= Document excerpt =
=== Begin Enclosure ===
DNA from a 2,300-year-old skeleton suggests that the earliest known group of modern humans to branch off from the wider genetic population survived until astonishingly recently. The finding supports the case that southern, rather than eastern, Africa is humanity's ancestral home.
Mitochondrial DNA, passed on only from the mother, demonstrates that all humanity is descended from a single ancestor around 200,000 years ago. Archaeological evidence points to the Omo Valley, where fossil evidence suggests that Homo sapiens roamed Africa 195,000 years ago.
However, over the intervening time a number of populations who also descended from “Mitochondrial Eve” became genetically separated from the rest of humanity. Human genetic diversity in Africa is far greater than elsewhere and is particularly high among the indigenous people of the Kalahari and its surrounding areas, leading to the theory that it is from this region that the great modern human migration began.
The theory also predicts that south-western Africa is the most likely place to find evidence of now extinct groups of people that separated genetically from the wider human family tree, particularly those whose separation occurred quite early.
So when a 2,300-year-old skeleton was found at St. Helena Bay, Professor Andrew Smith of the University of Cape Town was keen to explore the individual's genetics. Smith enlisted Professor Vanessa Hayes of the Garvan Institute, who succeeded in extracting DNA from a tooth and rib.
The man was 1.5 meters tall, consistent with the short stature of many of the distinct populations of the area, and an estimated 50 years old. His right inner ear has bony growths that develop with extensive time in cold water, and shells of the same age near his gravesite provide further evidence that marine foraging provided much of his diet.
The timing of the man's life was significant. “Migration into the region took place around 2,000 years ago when pastoralists made their way down the coast from Angola,” says Hayes. How long the population from which this man came survived the new arrivals is unknown, but it is possible he was one of the last of his tribe.
Despite the acidic soils in which the skeleton lay, the DNA proved highly revealing. Hayes found support for the idea of southern African genetic diversity, and therefore origins. In Genome Biology and Evolution, Hayes and Smith report that complete mitochondrial DNA from the man indicates he was most closely related to the Ju-speaking !Xun population who live to the north of where the man was found.
Nevertheless, Hayes says, “We could demonstrate that our marine hunter-gatherer carried a different maternal lineage to these early migrants—containing a DNA variant that we have never seen before.” It is possible that this divergence was one of the earliest from the common genetics that make up most humans today. As such, Hayes says, it could “Contribute significantly to refining the human reference genome.”
=== End Enclosure ===
= Brief =
In the article on the St. Helena Bay skeleton, from which two parts of the body did Hayes extract DNA? The entries that come after the article on the St. Helena Bay skeleton are separate material.

= Data for analysis =
=== Begin Enclosure ===
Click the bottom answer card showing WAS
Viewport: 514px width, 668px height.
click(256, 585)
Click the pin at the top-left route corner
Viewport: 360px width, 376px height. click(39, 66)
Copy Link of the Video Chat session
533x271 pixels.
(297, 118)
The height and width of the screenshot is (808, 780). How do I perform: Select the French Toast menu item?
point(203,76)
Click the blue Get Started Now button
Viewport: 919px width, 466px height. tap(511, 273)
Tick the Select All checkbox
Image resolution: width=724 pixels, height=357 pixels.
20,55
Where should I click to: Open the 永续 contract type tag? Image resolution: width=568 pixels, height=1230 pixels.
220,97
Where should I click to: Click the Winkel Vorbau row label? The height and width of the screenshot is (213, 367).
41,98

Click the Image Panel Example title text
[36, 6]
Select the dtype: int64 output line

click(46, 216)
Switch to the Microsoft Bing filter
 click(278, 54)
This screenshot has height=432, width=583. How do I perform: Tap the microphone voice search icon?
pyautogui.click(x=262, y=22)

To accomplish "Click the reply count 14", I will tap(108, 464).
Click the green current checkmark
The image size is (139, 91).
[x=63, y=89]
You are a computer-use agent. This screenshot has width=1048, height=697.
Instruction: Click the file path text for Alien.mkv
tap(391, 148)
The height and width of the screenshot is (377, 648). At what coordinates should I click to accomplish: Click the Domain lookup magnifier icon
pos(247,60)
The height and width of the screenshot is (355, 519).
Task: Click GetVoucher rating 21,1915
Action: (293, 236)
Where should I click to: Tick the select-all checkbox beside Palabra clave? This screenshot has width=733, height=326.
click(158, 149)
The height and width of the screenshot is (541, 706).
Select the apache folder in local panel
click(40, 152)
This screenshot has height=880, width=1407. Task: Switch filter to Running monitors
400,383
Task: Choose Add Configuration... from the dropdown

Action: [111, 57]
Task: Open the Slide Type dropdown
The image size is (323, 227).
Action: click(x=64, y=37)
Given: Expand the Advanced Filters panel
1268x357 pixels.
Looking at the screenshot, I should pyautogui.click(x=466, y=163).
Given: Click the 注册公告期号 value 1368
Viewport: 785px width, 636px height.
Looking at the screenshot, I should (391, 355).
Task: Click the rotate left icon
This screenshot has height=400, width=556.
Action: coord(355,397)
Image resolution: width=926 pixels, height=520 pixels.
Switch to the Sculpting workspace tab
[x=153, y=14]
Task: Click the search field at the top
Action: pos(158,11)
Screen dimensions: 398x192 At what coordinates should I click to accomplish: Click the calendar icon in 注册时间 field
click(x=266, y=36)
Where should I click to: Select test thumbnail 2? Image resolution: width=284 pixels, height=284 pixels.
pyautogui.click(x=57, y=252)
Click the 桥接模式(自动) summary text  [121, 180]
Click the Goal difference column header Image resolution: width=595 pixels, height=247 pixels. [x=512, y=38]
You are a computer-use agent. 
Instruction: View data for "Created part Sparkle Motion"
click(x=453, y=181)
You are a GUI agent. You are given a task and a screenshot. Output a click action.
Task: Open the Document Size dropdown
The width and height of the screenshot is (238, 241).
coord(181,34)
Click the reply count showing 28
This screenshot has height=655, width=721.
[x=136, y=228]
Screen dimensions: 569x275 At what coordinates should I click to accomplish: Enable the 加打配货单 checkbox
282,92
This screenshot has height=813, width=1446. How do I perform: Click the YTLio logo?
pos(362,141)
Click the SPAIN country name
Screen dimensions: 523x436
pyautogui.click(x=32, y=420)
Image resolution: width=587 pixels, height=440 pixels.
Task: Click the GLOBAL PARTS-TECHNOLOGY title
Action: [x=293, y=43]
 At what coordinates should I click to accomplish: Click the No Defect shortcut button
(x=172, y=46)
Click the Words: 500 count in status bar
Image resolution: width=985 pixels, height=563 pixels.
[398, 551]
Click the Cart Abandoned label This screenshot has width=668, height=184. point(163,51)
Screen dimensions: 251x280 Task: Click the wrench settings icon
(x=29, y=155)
=== End Enclosure ===
= Result for this task =
A tooth and a rib.